Yoongi non rispose. Namjoon in effetti non si aspettava una risposta. Non se l'aspetta mai, ma continua a parlare. Yoongi a volte si chiede se le sue pile si scaricheranno mai. Se quella radio che ha al posto delle corde vocali smetterà mai di sputare informazioni. Namjoon dice di no, che continuerà a parlare finché potrà. "E' l'unico modo per far capire come mi sento", dice.


Yoongi non è d'accordo, dato che lui neanche con le parole riesce ad esprimere come si sente. E, in realtà, neanche ci prova. Non gli interessa, non gli interessa, non gli interessa.

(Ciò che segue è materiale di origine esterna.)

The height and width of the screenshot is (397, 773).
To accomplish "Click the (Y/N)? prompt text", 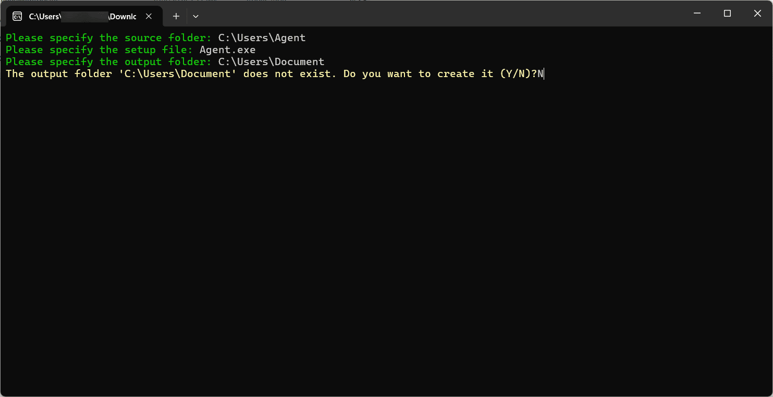I will [518, 73].
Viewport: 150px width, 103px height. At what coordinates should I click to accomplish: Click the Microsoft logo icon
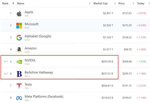click(19, 25)
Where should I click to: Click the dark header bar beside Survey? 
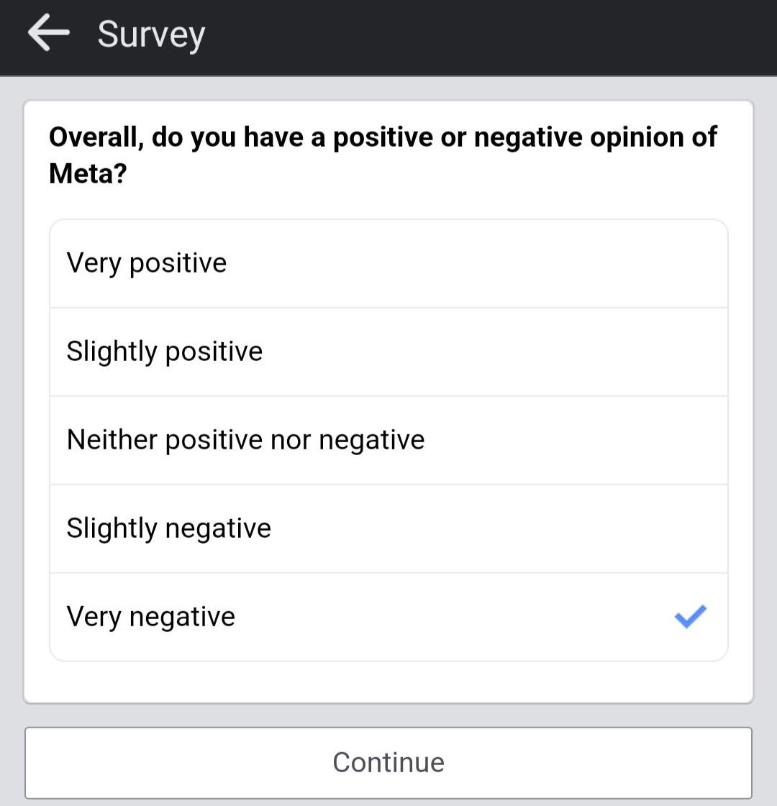[489, 37]
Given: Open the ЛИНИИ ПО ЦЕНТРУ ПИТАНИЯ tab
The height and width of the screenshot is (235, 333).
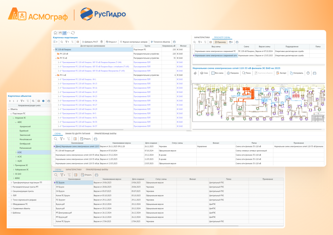Looking at the screenshot, I should (x=77, y=133).
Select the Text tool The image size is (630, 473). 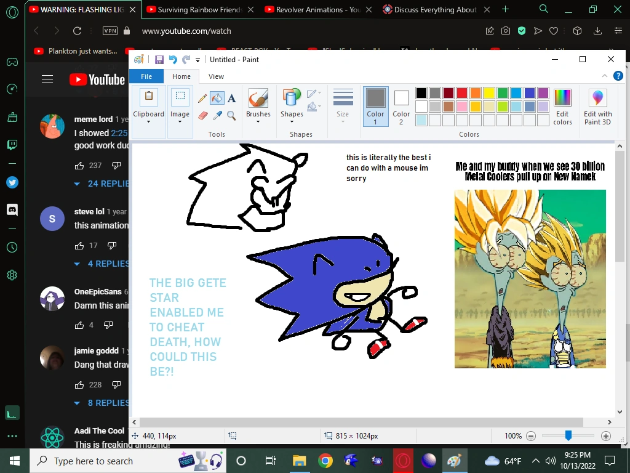[x=231, y=98]
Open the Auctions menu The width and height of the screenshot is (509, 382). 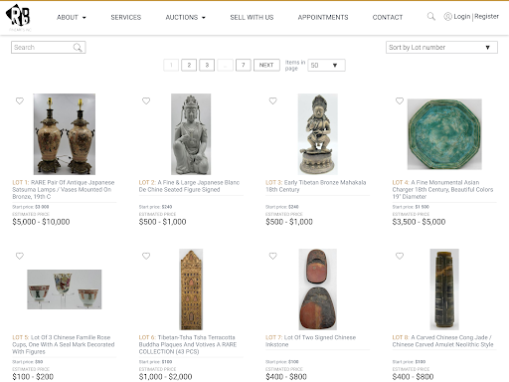click(x=185, y=17)
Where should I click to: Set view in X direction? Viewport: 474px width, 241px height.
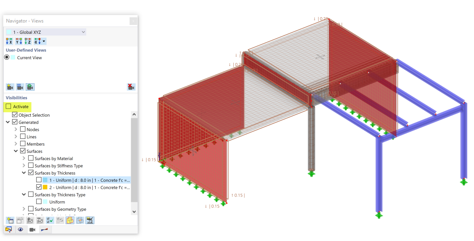9,41
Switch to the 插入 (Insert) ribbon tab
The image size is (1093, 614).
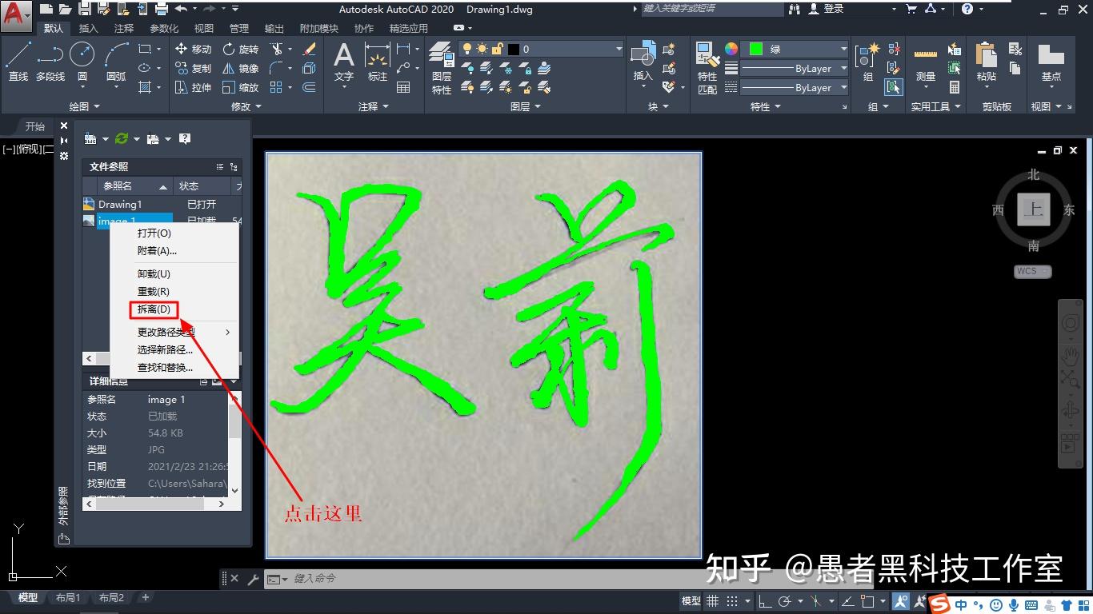(x=88, y=27)

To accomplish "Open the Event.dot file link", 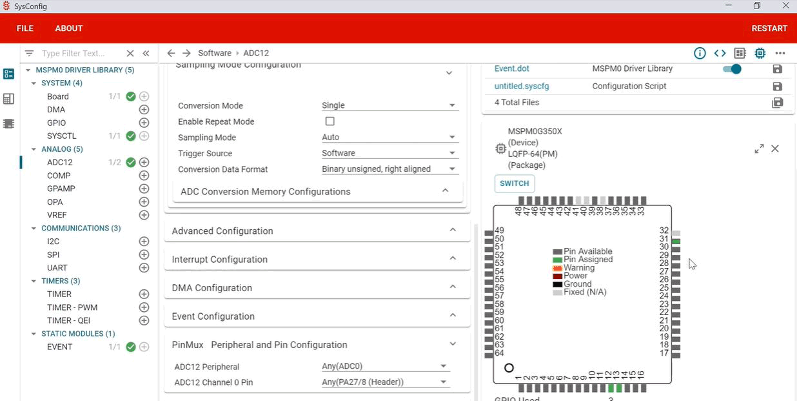I will point(511,68).
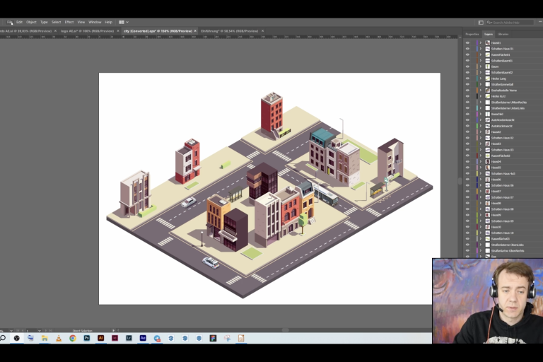543x362 pixels.
Task: Hide the Hecke Lang layer
Action: (467, 78)
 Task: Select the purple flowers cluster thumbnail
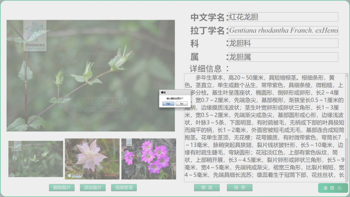coord(148,159)
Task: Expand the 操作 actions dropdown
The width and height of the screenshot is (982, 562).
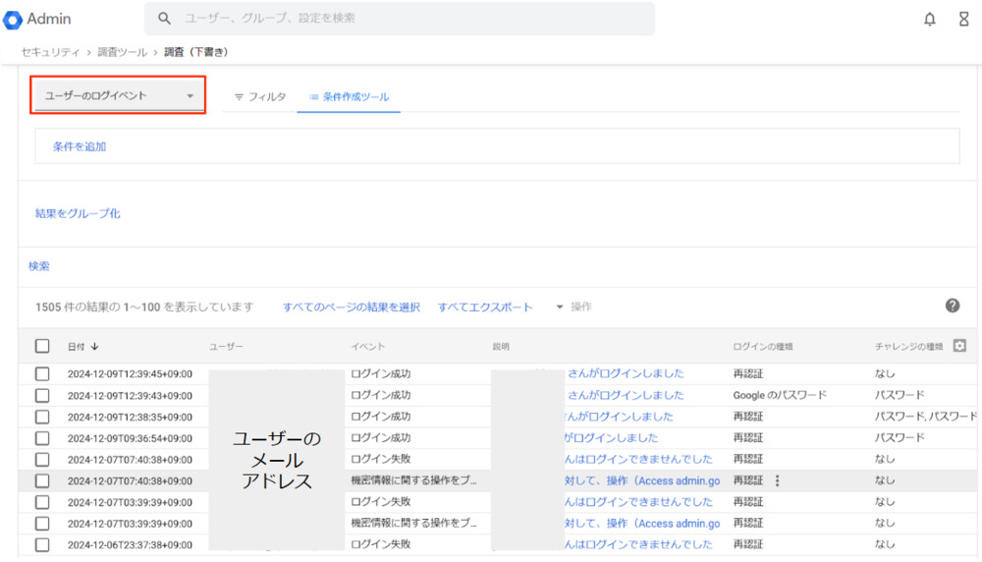Action: pos(573,307)
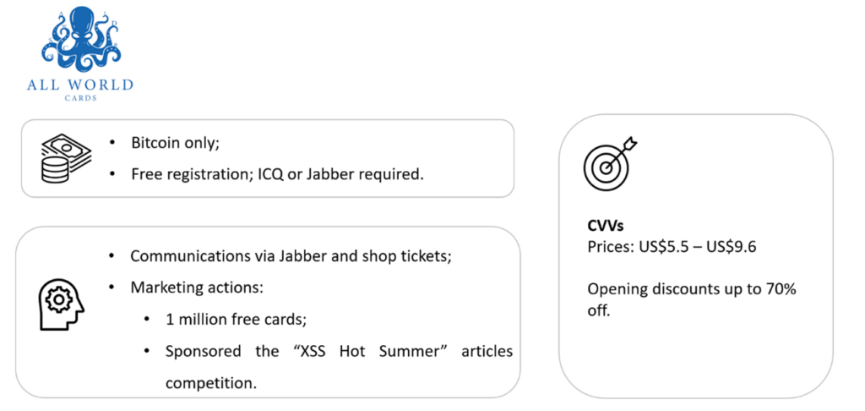Click the ALL WORLD logo text
The image size is (865, 411).
pyautogui.click(x=80, y=85)
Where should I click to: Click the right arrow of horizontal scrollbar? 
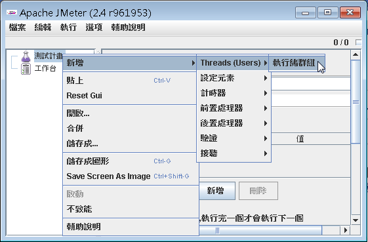click(x=345, y=230)
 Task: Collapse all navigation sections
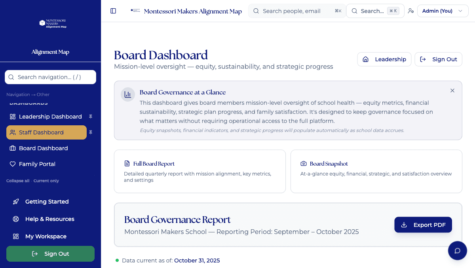point(17,181)
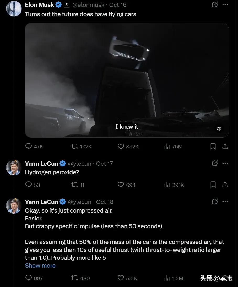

Il ragazzo della stanza a fianco, Hoseok, abile studente di psicologia, gli rinfaccia sempre queste scelte. Hoseok, Jung Hoseok, vuole che tutto l'istituto lo chiami "J-Hope" perché vuole essere il tipo di psicologo che riesce a far stare subito meglio le persone. Così, con un sorriso.

Yoongi non ha mai avuto peli sulla lingua, ma non riesce a dire ad Hoseok che non è così facile rendere la gente felice. Potrebbe anche crederci, visto come tutti sorridono non appena passa, ma usa come primo esempio sé stesso: Yoongi, da troppi mesi vuoto, non è stato "magicamente colmato" dalla vista di Hoseok, quindi non sa come quel piano del rendere tutti felici possa funzionare. Ogni volta che lo vede si promette di dirglielo, ma si ritrova sempre a chinare la testa ed evitare semplicemente di parlargli.